(GIVEN DATA):
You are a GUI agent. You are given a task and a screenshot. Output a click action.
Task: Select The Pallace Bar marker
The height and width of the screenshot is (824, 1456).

--

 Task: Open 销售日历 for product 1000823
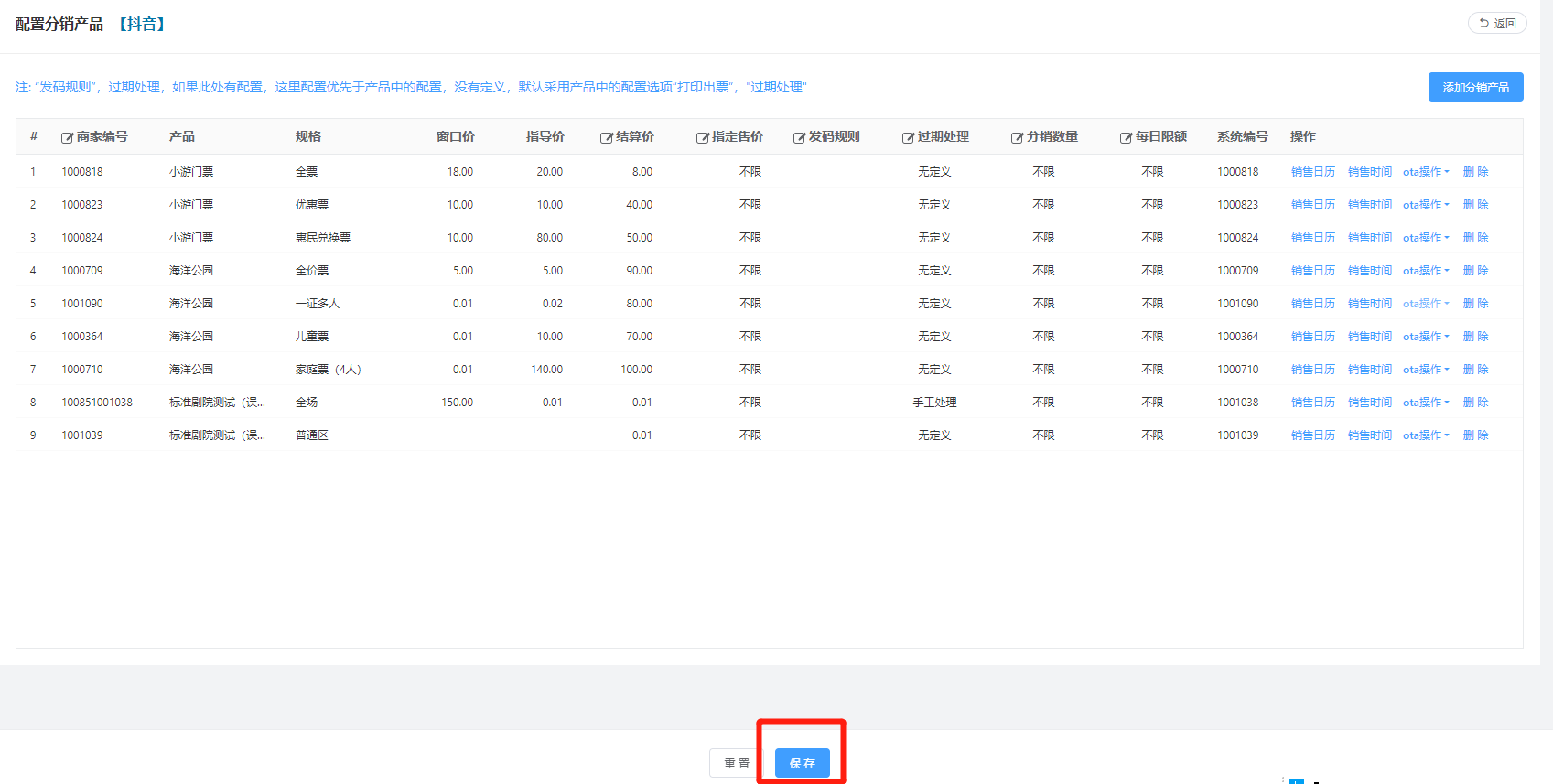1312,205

(WHAT THE EXERCISE ASKS): Write out the data lines from the one containing "You are a GUI" through the one containing "The height and", both included, and nothing else.

(TASK RESPONSE):
You are a GUI agent. You are given a task and a screenshot. Output a click action.
Task: Select The Pallace Bar marker
The height and width of the screenshot is (824, 1456).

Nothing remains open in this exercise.